Copy out everything from the line containing "Viewport: 713px width, 1568px height." down to the last of the lines, both ends included, and leave the pictures out of your answer.

━━━ DATA FOR PROCESSING ━━━

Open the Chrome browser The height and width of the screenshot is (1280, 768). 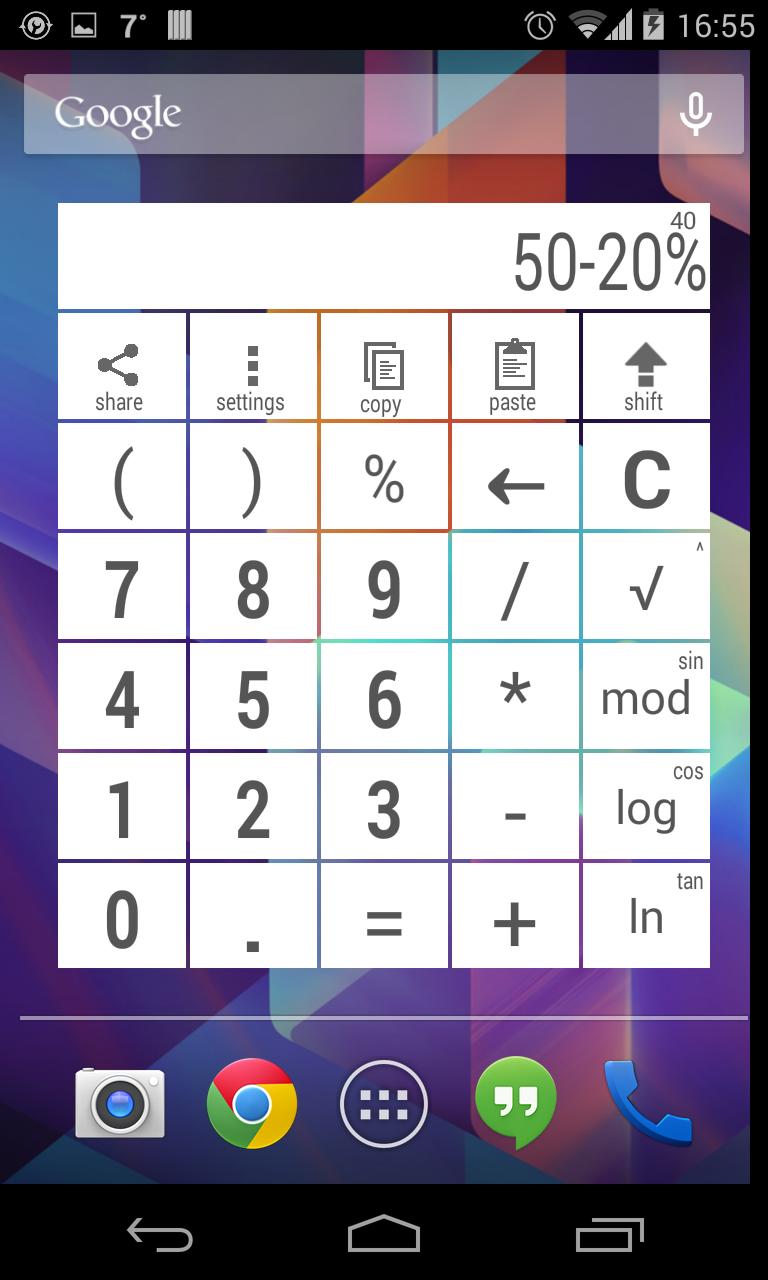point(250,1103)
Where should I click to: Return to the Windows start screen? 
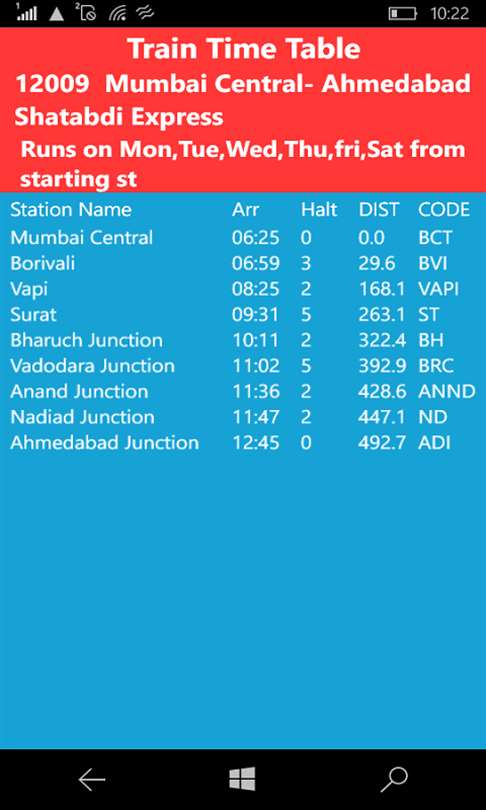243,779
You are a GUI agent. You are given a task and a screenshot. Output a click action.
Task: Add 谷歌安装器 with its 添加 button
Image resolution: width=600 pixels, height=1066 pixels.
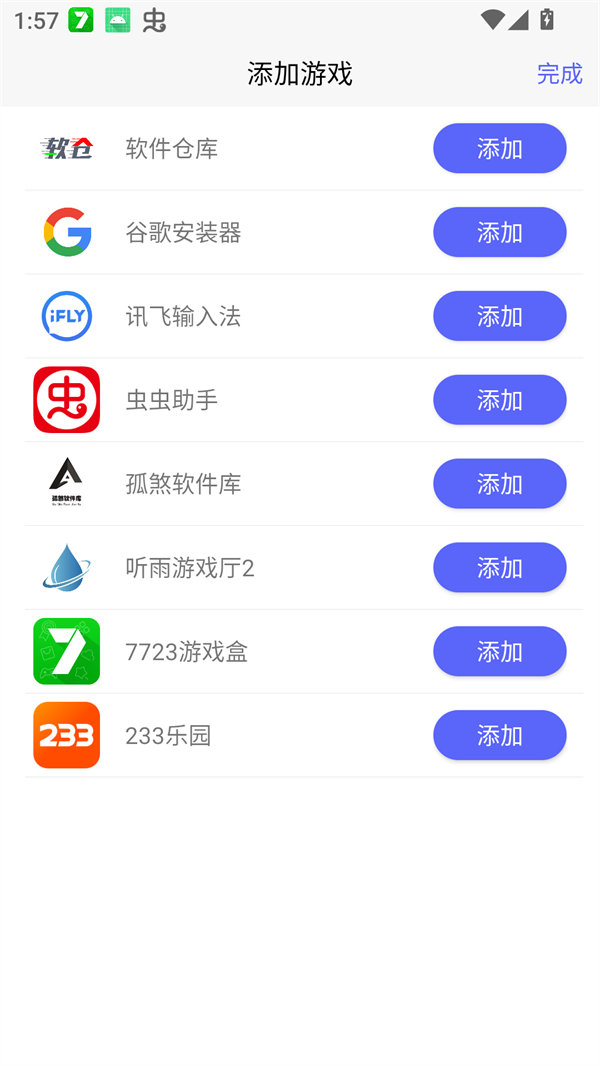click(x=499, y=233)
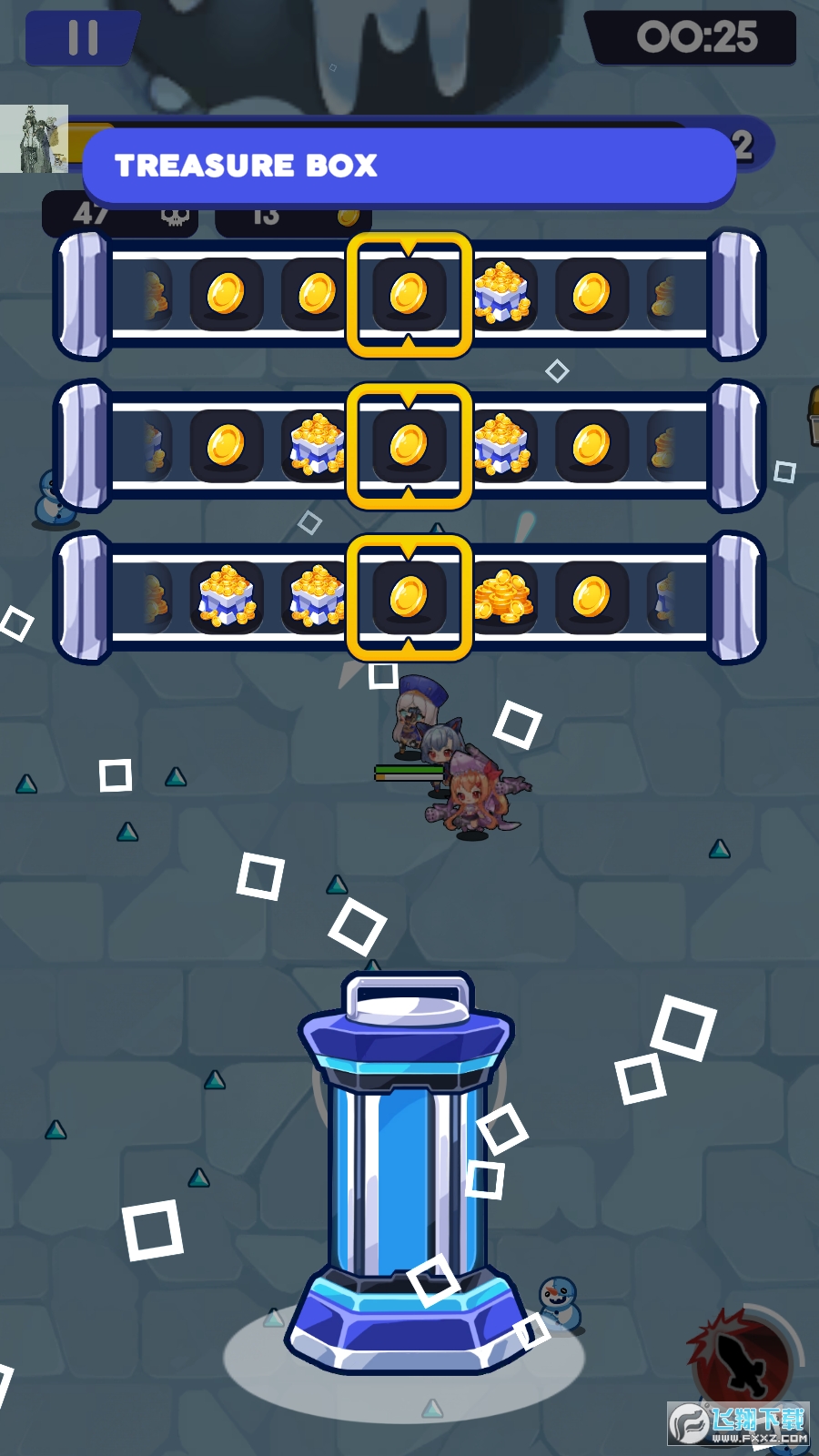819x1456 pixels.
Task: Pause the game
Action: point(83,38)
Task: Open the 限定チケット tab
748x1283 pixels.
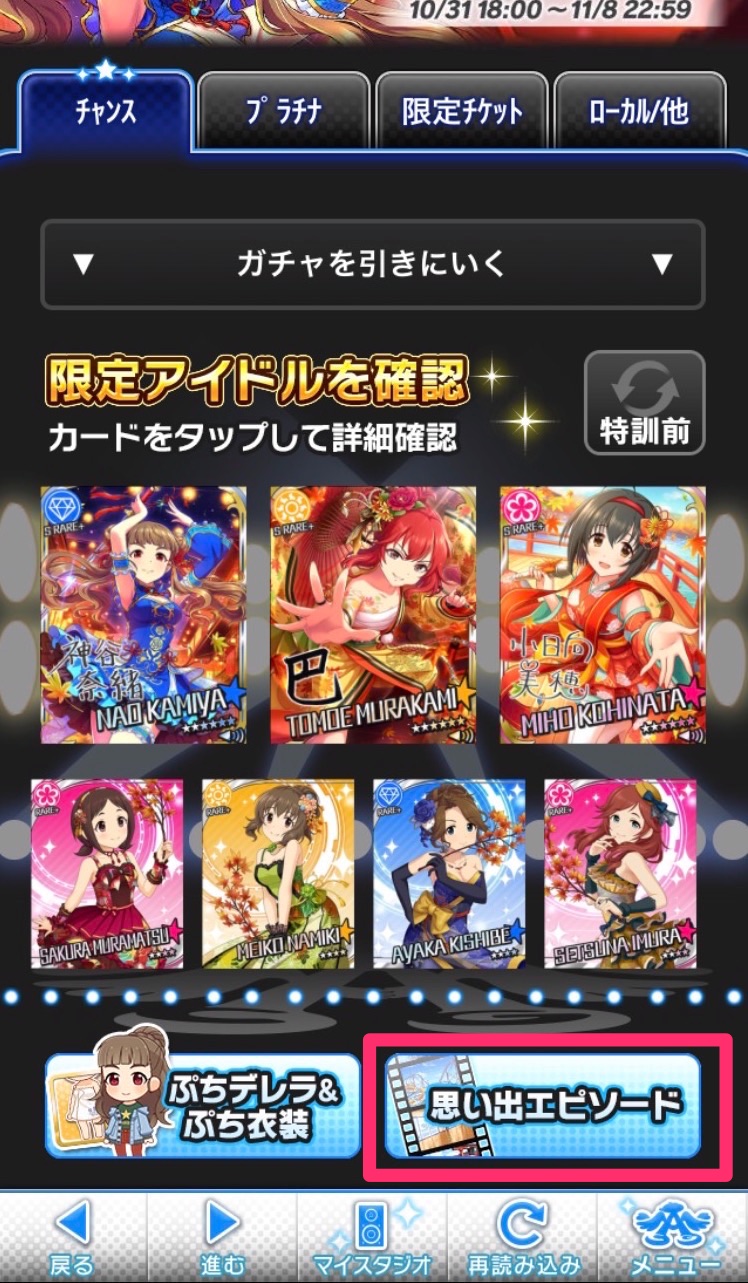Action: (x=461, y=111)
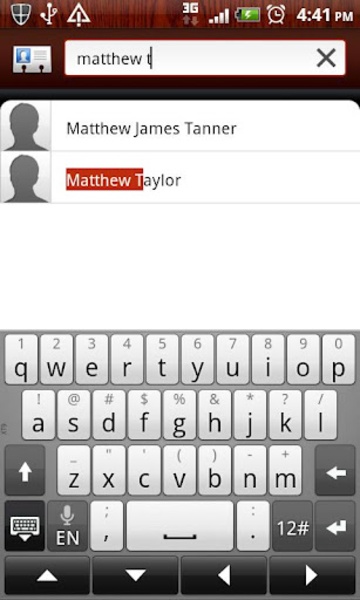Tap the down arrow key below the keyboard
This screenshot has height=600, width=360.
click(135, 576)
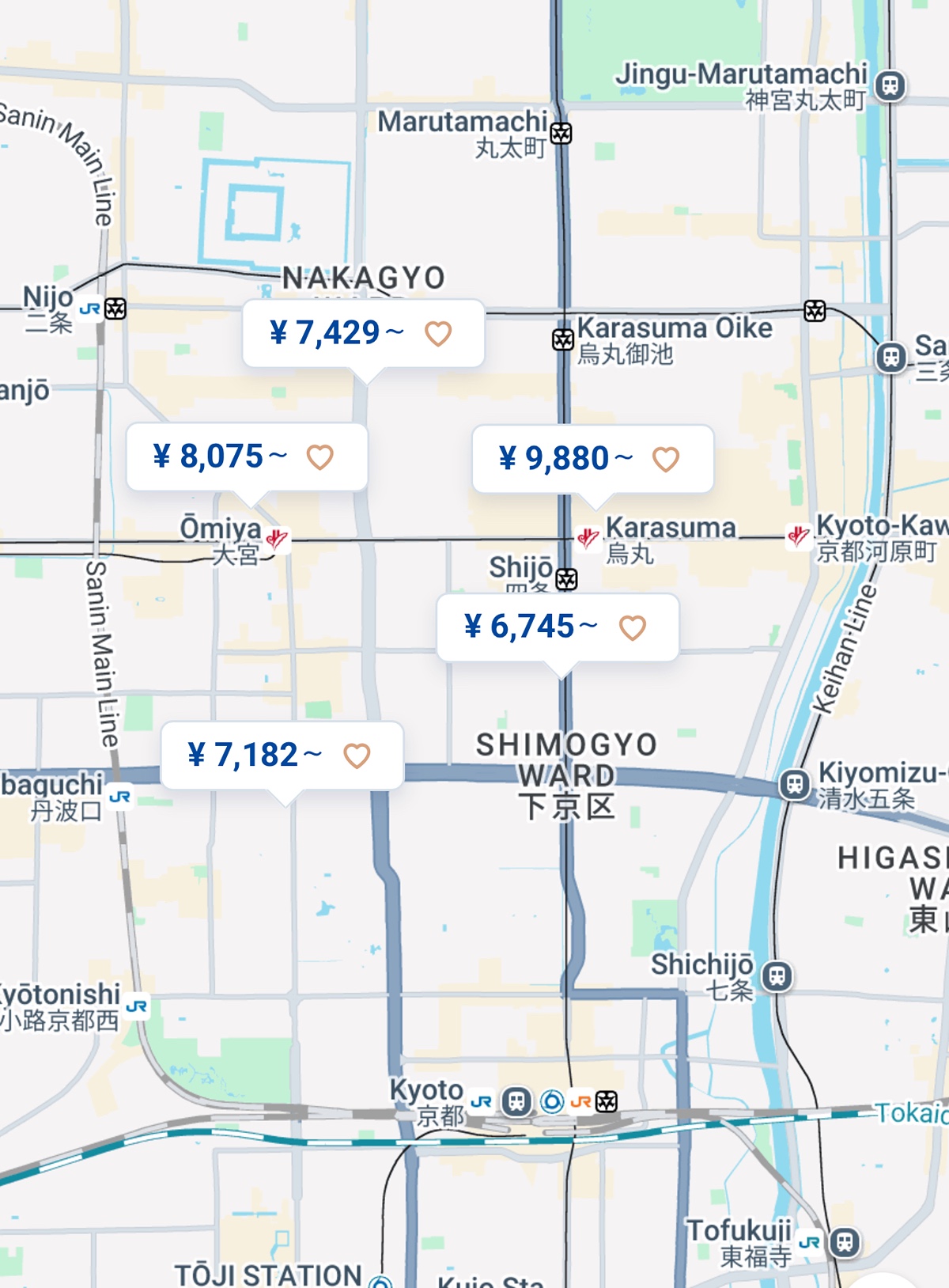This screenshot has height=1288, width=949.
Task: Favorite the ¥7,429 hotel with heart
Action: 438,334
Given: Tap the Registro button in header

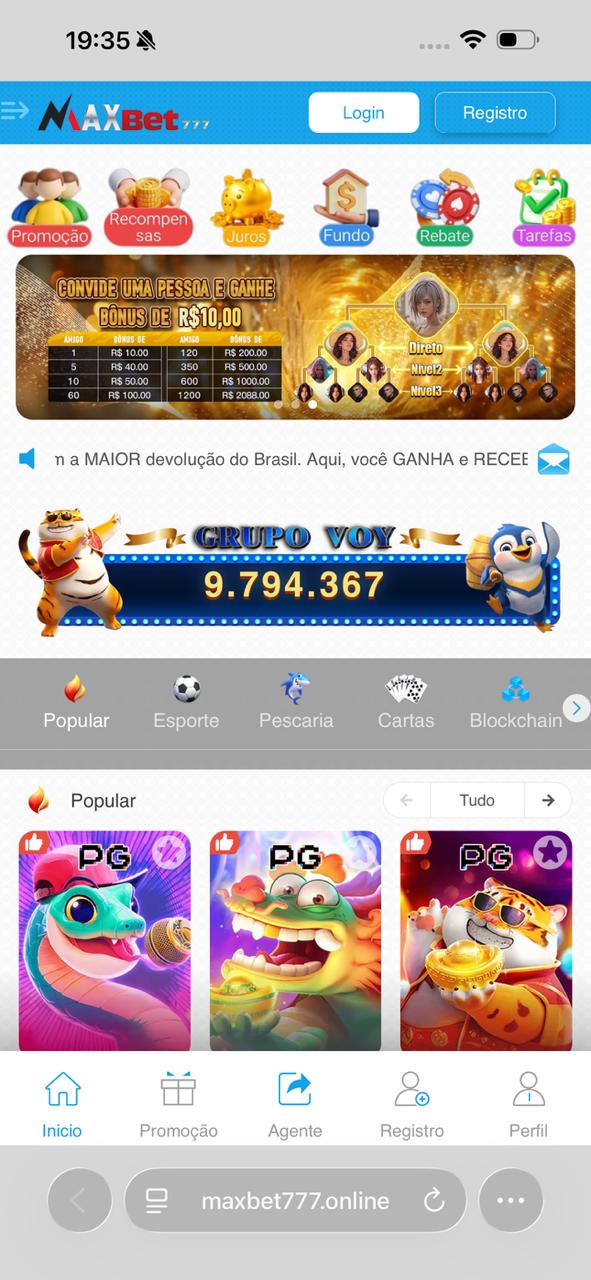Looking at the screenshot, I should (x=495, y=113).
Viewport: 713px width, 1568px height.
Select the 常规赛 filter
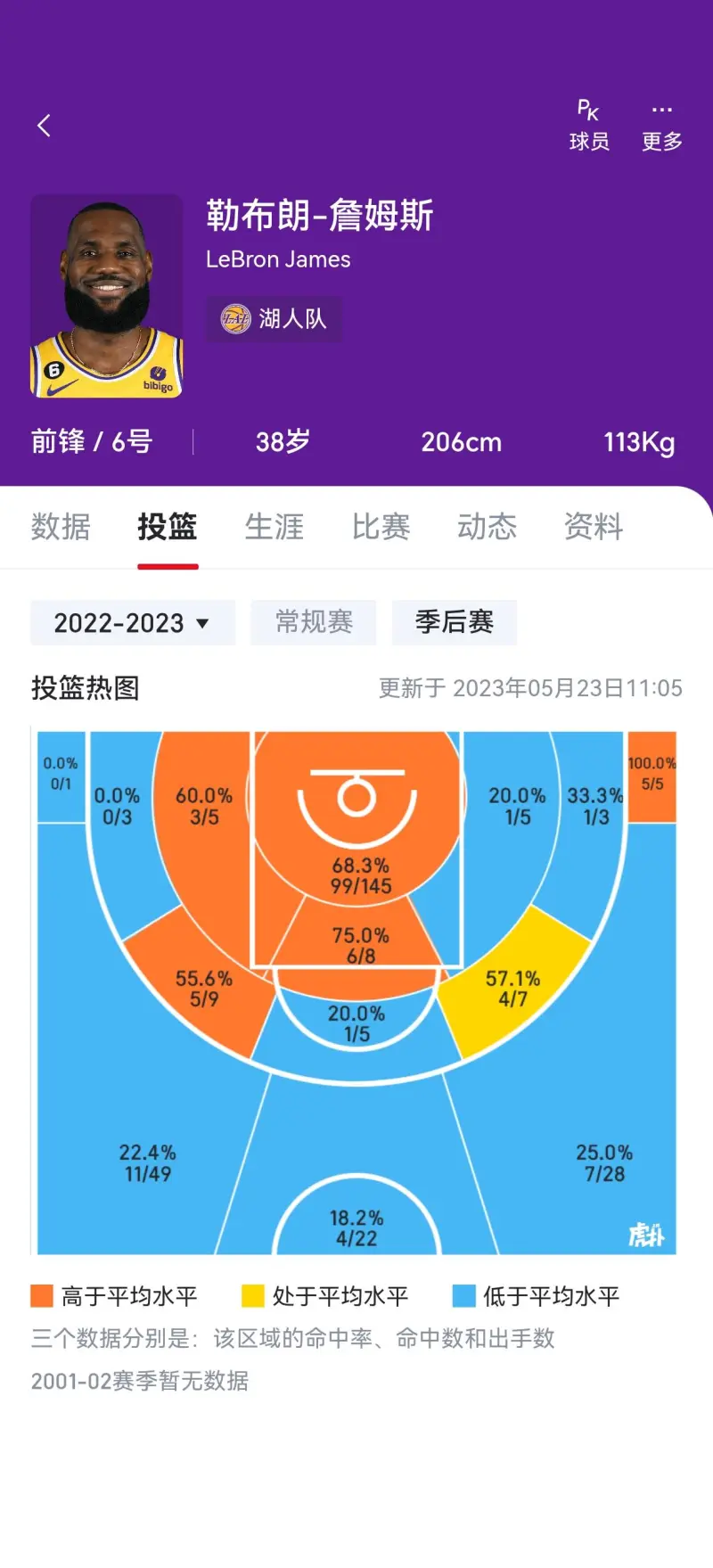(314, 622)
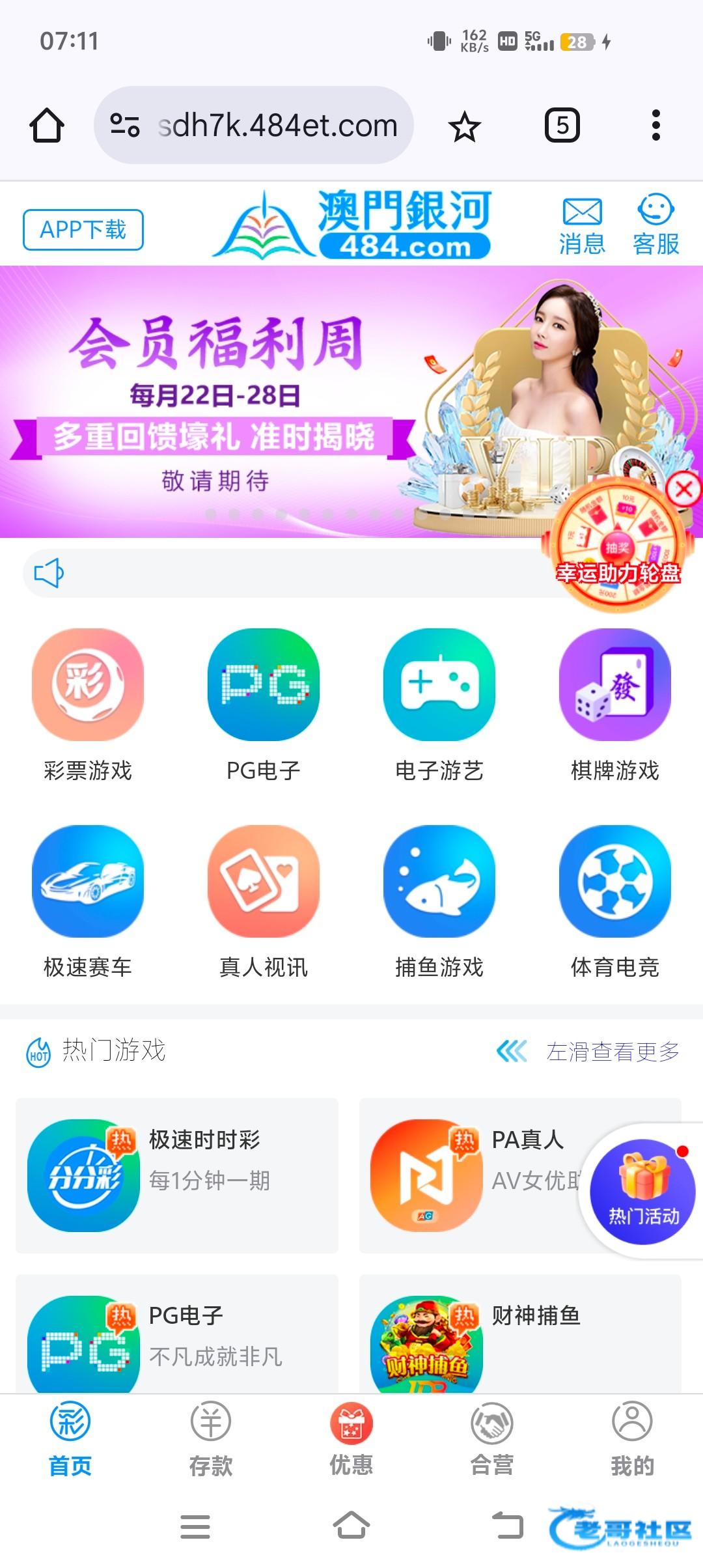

━━━

§ OUTPUT:
Viewport: 713px width, 1568px height.
Select the 常规赛 filter
(314, 622)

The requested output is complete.